Here it is already August and I have received only one postcard this summer. It was sent to me by a European friend who was traveling in Mongolia (as far as I could deduce from the postage stamp) and who simply sent me his greetings and signed his name. The picture in color on the other side was of a desert broken up by some parched hills without any hint of vegetation or sign of life, the name of the place in characters I could not read. Even receiving such an enigmatic card pleased me immensely. This piece of snail mail, I thought, left at the reception desk of a hotel, dropped in a mailbox, or taken to the local post office, made its unknown and most likely arduous journey by truck, train, camel, donkey—or whatever it was— and finally by plane to where I live.

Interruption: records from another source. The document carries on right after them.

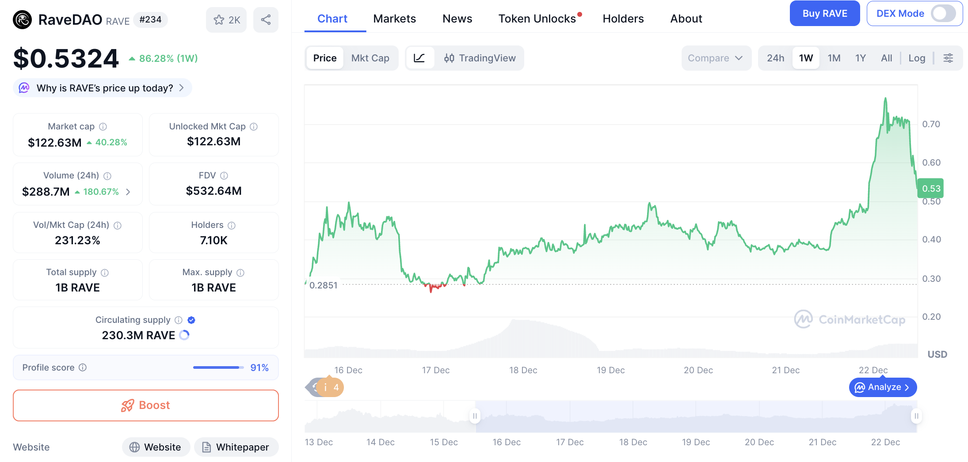The height and width of the screenshot is (462, 968).
Task: Toggle DEX Mode switch
Action: click(x=943, y=14)
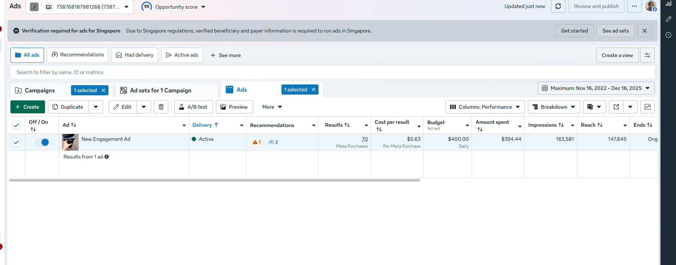This screenshot has width=676, height=265.
Task: Toggle off the New Engagement Ad switch
Action: [42, 142]
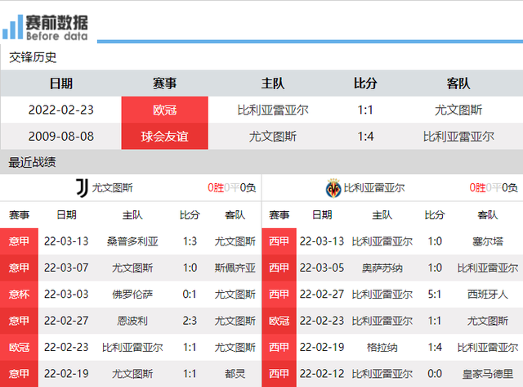Click the 佛罗伦萨 home team name
This screenshot has height=387, width=523.
(132, 294)
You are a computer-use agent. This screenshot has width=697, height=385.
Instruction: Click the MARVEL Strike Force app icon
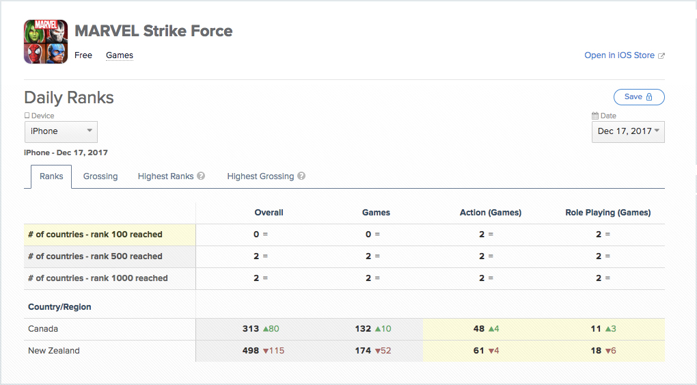point(46,42)
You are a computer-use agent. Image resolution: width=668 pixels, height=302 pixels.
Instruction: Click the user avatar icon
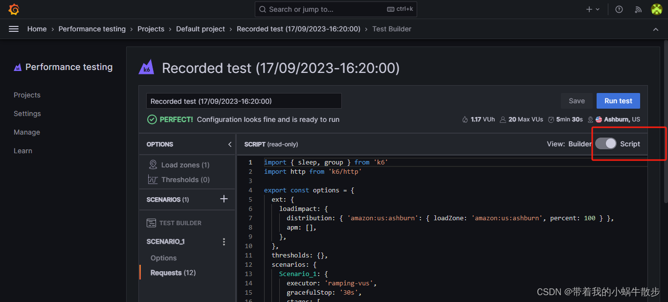pos(657,9)
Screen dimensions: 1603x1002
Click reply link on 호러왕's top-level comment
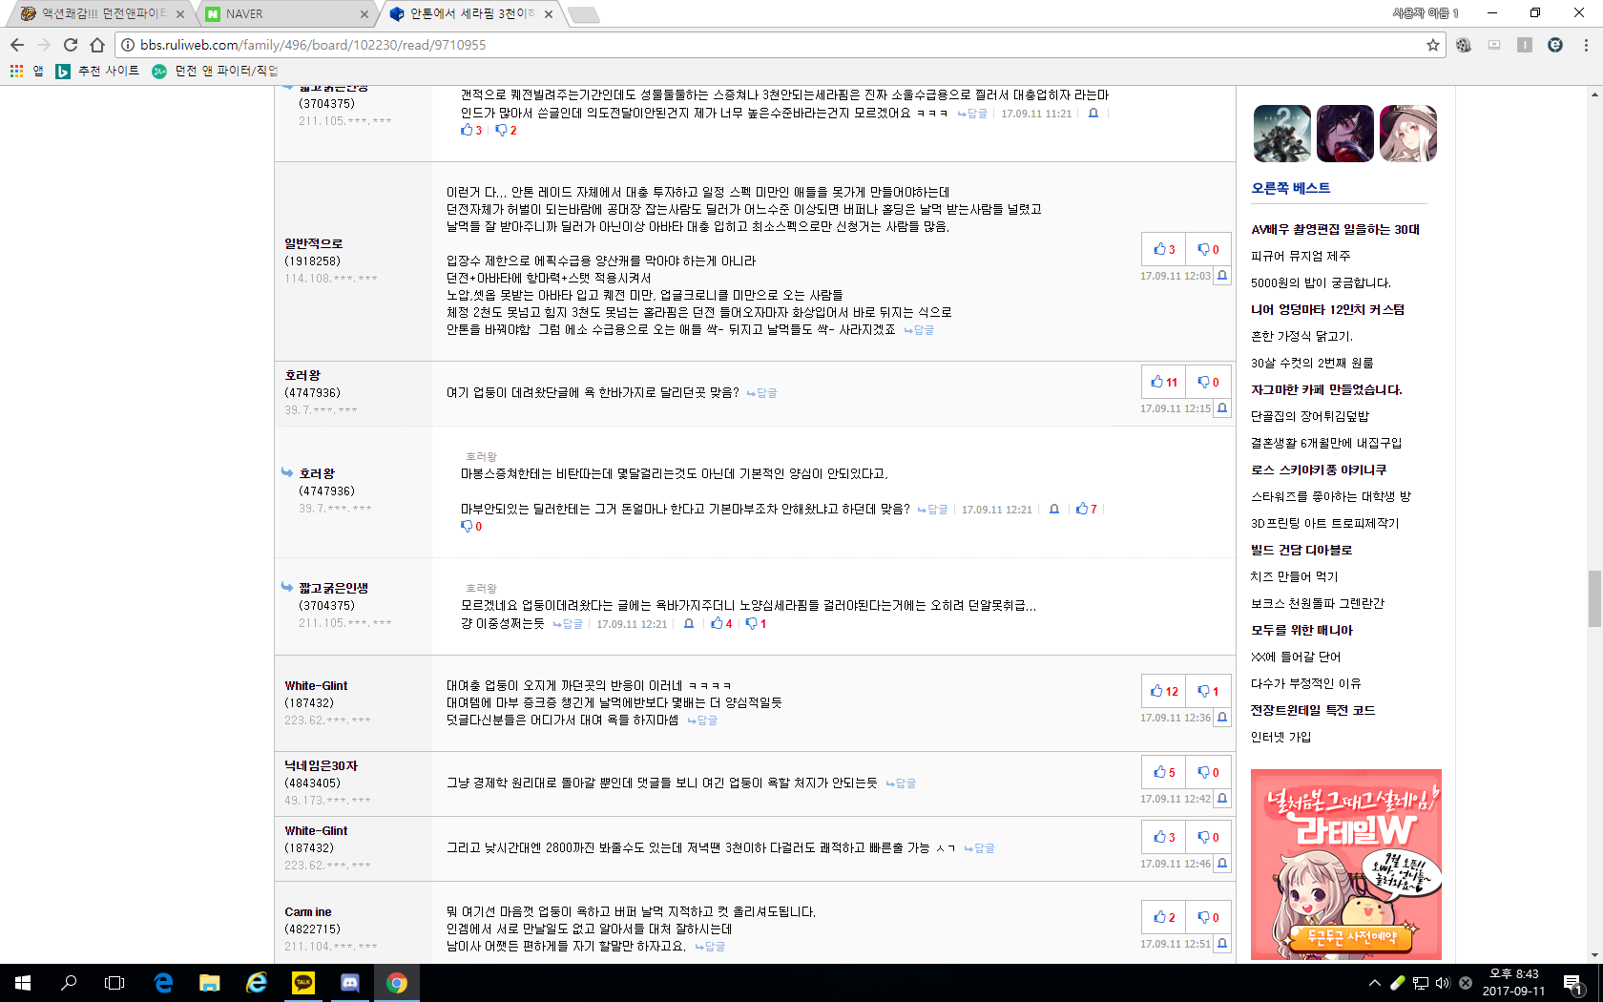tap(762, 393)
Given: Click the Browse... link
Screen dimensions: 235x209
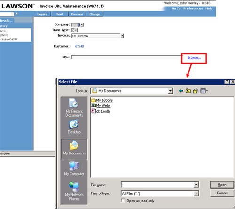Looking at the screenshot, I should click(x=194, y=58).
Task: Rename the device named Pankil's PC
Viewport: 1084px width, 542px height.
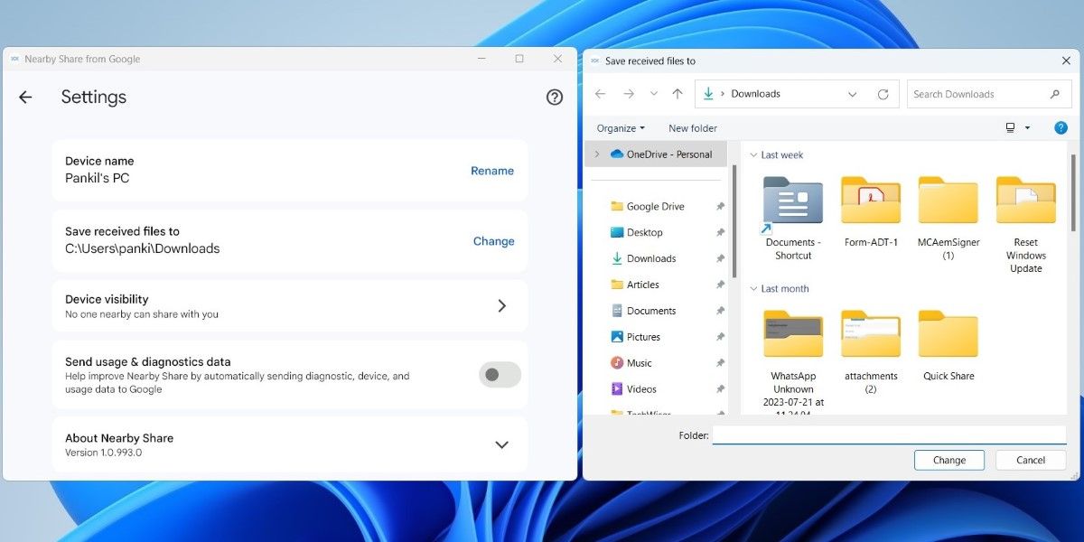Action: [x=491, y=170]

Until a few years ago, hardly a day would go by in the summer without the mailman bringing a postcard from a vacationing friend or acquaintance. Nowadays, you’re bound to get an email enclosing a photograph, or, if your grandchildren are the ones doing the traveling, a brief message telling you that their flight has been delayed or that they have arrived. The terrific thing about postcards was their immense variety. It wasn’t just the Eiffel Tower or the Taj Mahal, or some other famous tourist attraction you were likely to receive in the mail, but also a card with a picture of a roadside diner in Iowa, the biggest hog at some state fair in the South, and even a funeral parlor touting the professional excellence that their customers have come to expect over a hundred years. Almost every business in this country, from a dog photographer to a fancy resort and spa, had a card. In my experience, people in the habit of sending cards could be divided into those who go for the conventional images of famous places and those who delight in sending images whose bad taste guarantees a shock or a laugh.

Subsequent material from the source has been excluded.